The goal of this research is to develop a cost effective, technically sound method for conducting downhole fracture characterization using tracers. The research is focused on developing a unifying method that can identify water bearing fractures that intersect a well, that can provide information on the interconnectiveness of fractures in relation to a well (recharging and discharging fractures), that can be used to determine the transmissivity of fractures, used to determine the hydraulic head in fractures, and that can quantify fracture water quality (including contamination). Uniquely, we have an opportunity to compare our tracer results with those of the U.S. Geological Survey, derived using their integrated downhole geophysical and hydraulic packer test methods. If brought to fruition, the tracer test method may make downhole testing more practical. As such, it can help in assessing the availability of ground water in fractured crystalline rock and in protecting the ground water resource.
Most rural domestic wells in New England derive their water from fractured crystalline rocks. Unfortunately, our knowledge of the hydraulic characteristics of subsurface, water-bearing fractures is sparse.
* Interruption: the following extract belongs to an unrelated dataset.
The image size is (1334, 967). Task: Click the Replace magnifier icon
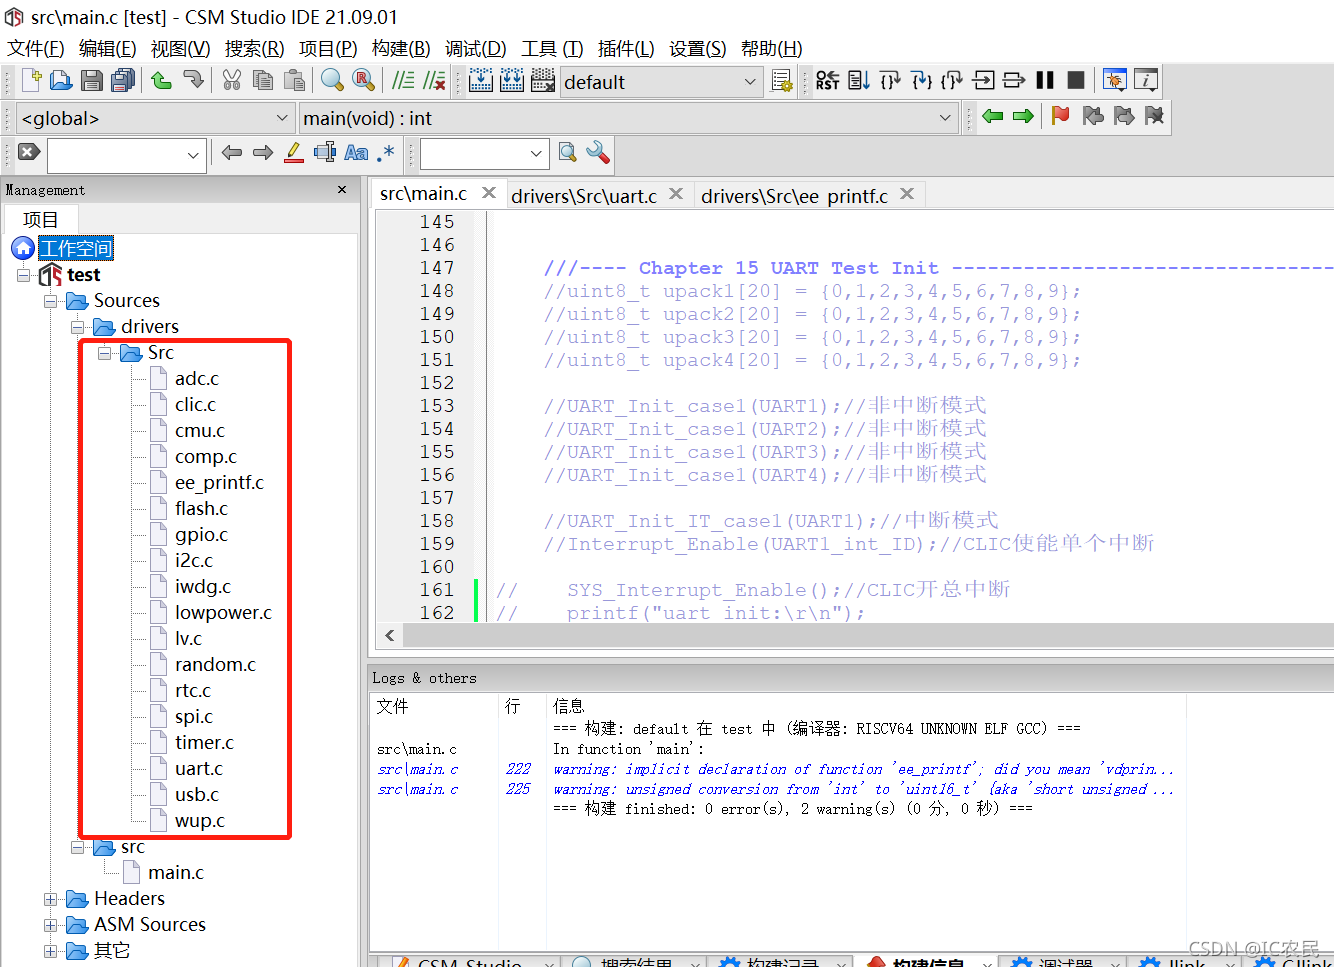point(364,81)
As such, drilling productive domestic wells in crystalline rock is a hit or miss proposition that could result in consumers laying out thousands of dollars for a "dry hole". This lack of information also prohibits performing, in any quantitative fashion, ground water resource estimates that can be used in guiding developers or land use planners. A lack of information also inhibits applying the concepts of wellhead protection to municipal wells founded in rock. Importantly, when bedrock wells are impacted by contamination, the absence of fracture information complicates evaluating contaminant sources, and means to remediate these problems.
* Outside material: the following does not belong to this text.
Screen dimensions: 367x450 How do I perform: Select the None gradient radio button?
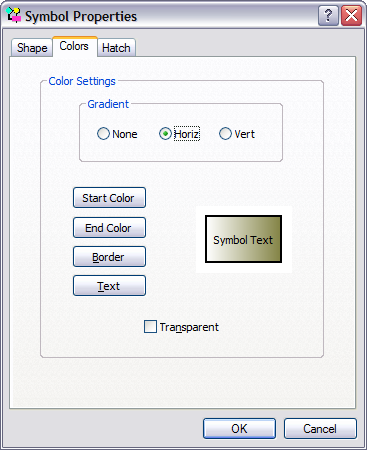coord(103,134)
Over the last several years, the USGS has conducted geophysical and hydrologic research aimed at developing techniques to characterize fracture hydrology as part of their Toxic Substances Hydrology Program. This research has shown that that superficial investigations of ground water conditions in bedrock wells (that basically entail water level measurements and well sampling) can be highly misleading owing the nature of fracture flow. Their research has shown that fracture rock assessments requires detailed characterization. In that light, they have developed "tool boxes" of techniques that can be applied in characterizing fracture hydraulics and water quality. A detailed borehole investigation might entail the use of the following tools: a downhole television camera that provides a 360 degree digital image of the borehole wall for defining rock characteristics and location of fractures, an acoustic televiewer that provides magnetically oriented borehole wall images for determining fracture dip and strike, and a high resolution flowmeter for discerning water bearing fractures and identifying inflowing and outflowing fractures under both pumping and static conditions. These logging techniques would then be followed by packer testing to determine the hydraulic head in individual fracture zones, to conduct hydraulic testing for fracture transmissivity, and to collect water quality samples. Although the information derived by applying the USGS methods is comprehensive and definitive, it is also costly. The costs and the timeframe associated with the approach can inhibit its practicality.
The objective of this proposal is to develop a tracer technique to derive fracture information downhole, as a cost-effective compliment to the USGS "tool box" methods.